(DATA UNDER STUDY)
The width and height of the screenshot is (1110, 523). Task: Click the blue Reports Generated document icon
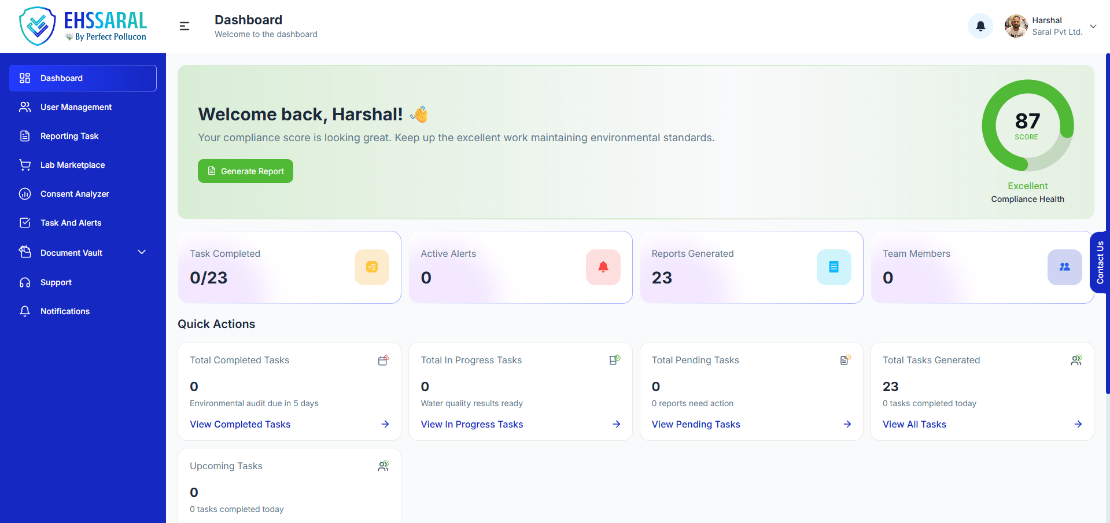pyautogui.click(x=834, y=267)
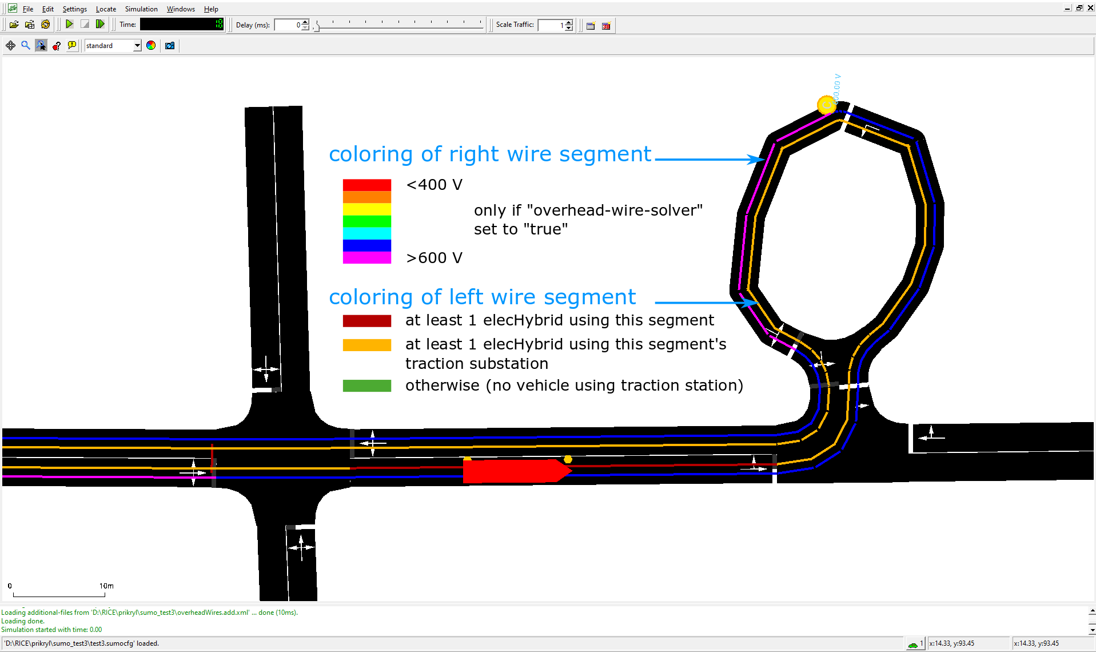Screen dimensions: 1096x652
Task: Open the color wheel view settings
Action: [151, 46]
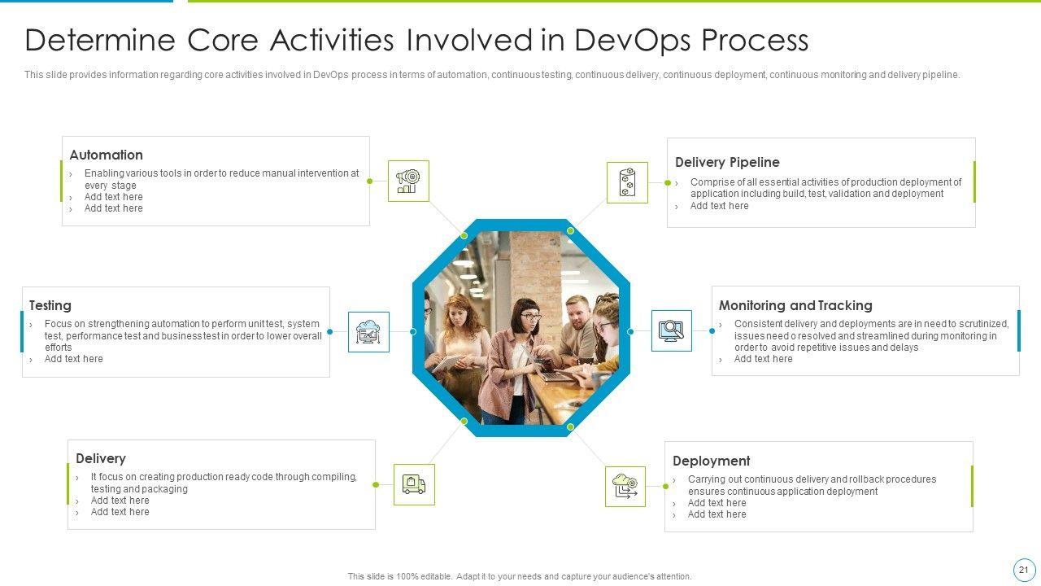The image size is (1041, 586).
Task: Click the slide title 'Determine Core Activities'
Action: coord(416,40)
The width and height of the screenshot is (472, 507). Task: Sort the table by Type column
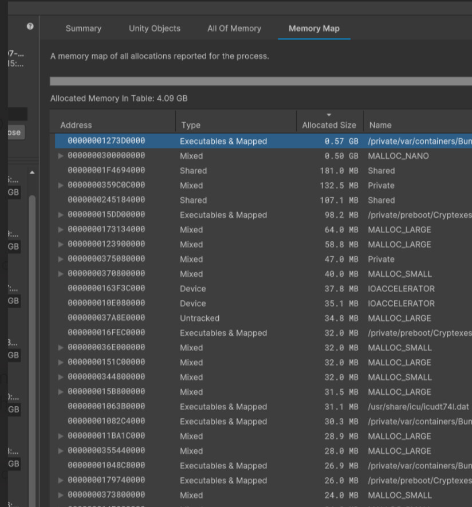[191, 125]
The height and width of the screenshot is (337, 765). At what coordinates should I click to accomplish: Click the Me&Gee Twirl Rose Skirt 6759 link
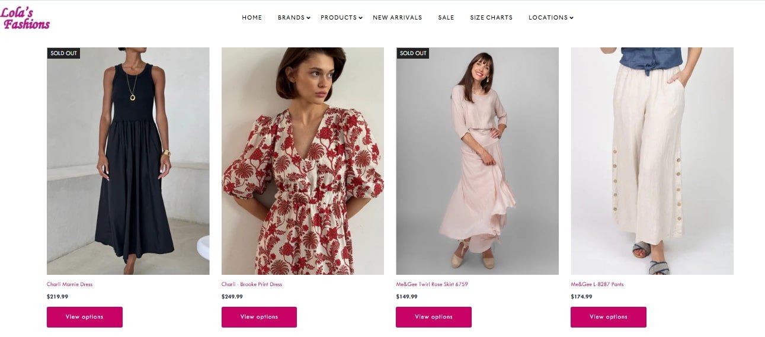pos(432,284)
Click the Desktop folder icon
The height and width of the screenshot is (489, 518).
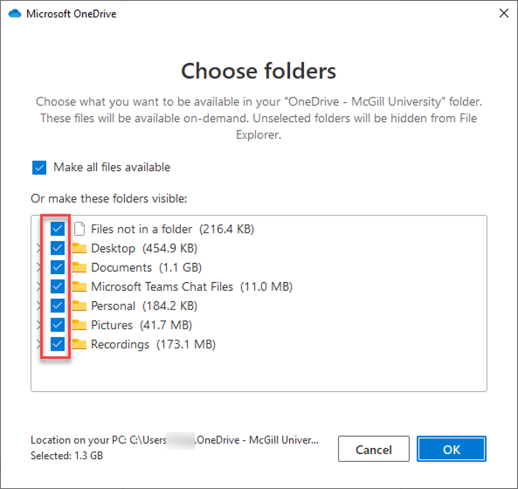[79, 248]
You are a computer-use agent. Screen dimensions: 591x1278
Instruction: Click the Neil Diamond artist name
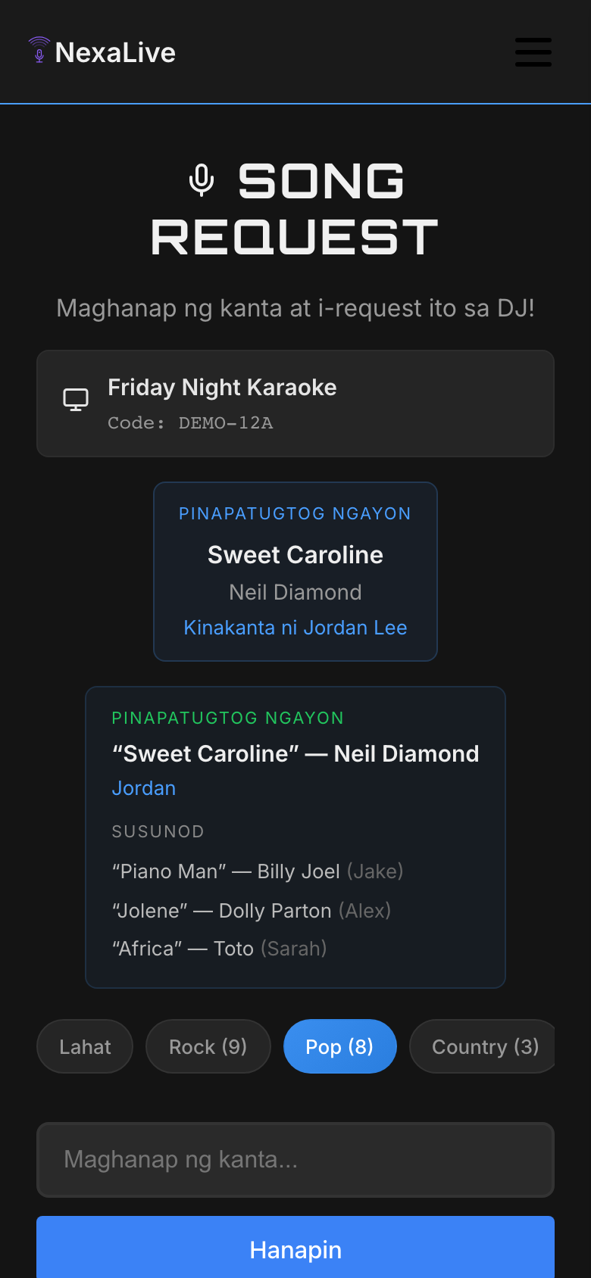click(296, 592)
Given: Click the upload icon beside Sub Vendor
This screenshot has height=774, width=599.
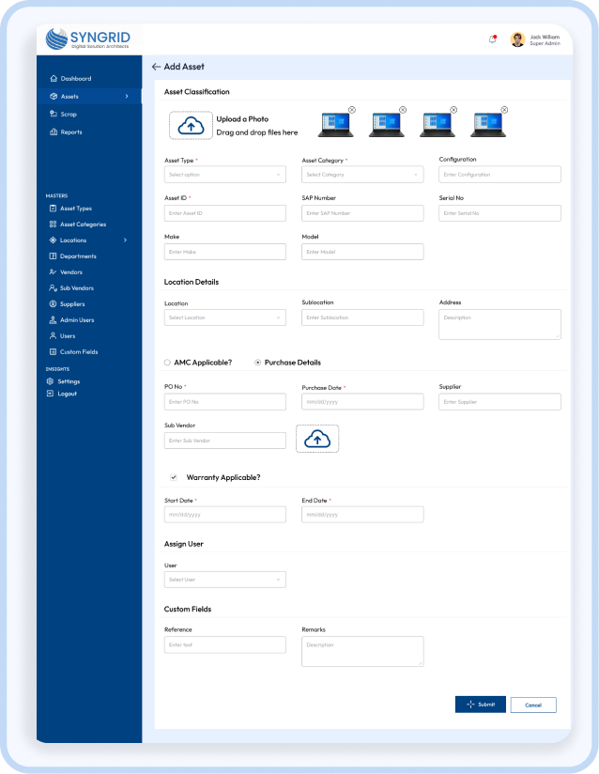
(End DATA UNDER STUDY)
[WORK INSTRUCTION] Exclude images. Return the data above verbatim.

[EXERCISE RESPONSE]
The width and height of the screenshot is (1110, 523). Task: Click the blue Reports Generated document icon
pyautogui.click(x=834, y=267)
Screen dimensions: 1096x652
Task: Open the color wheel view settings
Action: [151, 46]
The image size is (1041, 586).
Task: Click the slide title 'Determine Core Activities'
Action: coord(416,40)
The width and height of the screenshot is (472, 507). Task: Sort the table by Type column
[191, 125]
The height and width of the screenshot is (337, 765). At what coordinates should I click to accomplish: Click the Me&Gee Twirl Rose Skirt 6759 link
pos(432,284)
Click the Desktop folder icon
The height and width of the screenshot is (489, 518).
[79, 248]
You are a computer-use agent. Screen dimensions: 591x1278
Instruction: Click the Neil Diamond artist name
click(296, 592)
Given: Click the upload icon beside Sub Vendor
This screenshot has height=774, width=599.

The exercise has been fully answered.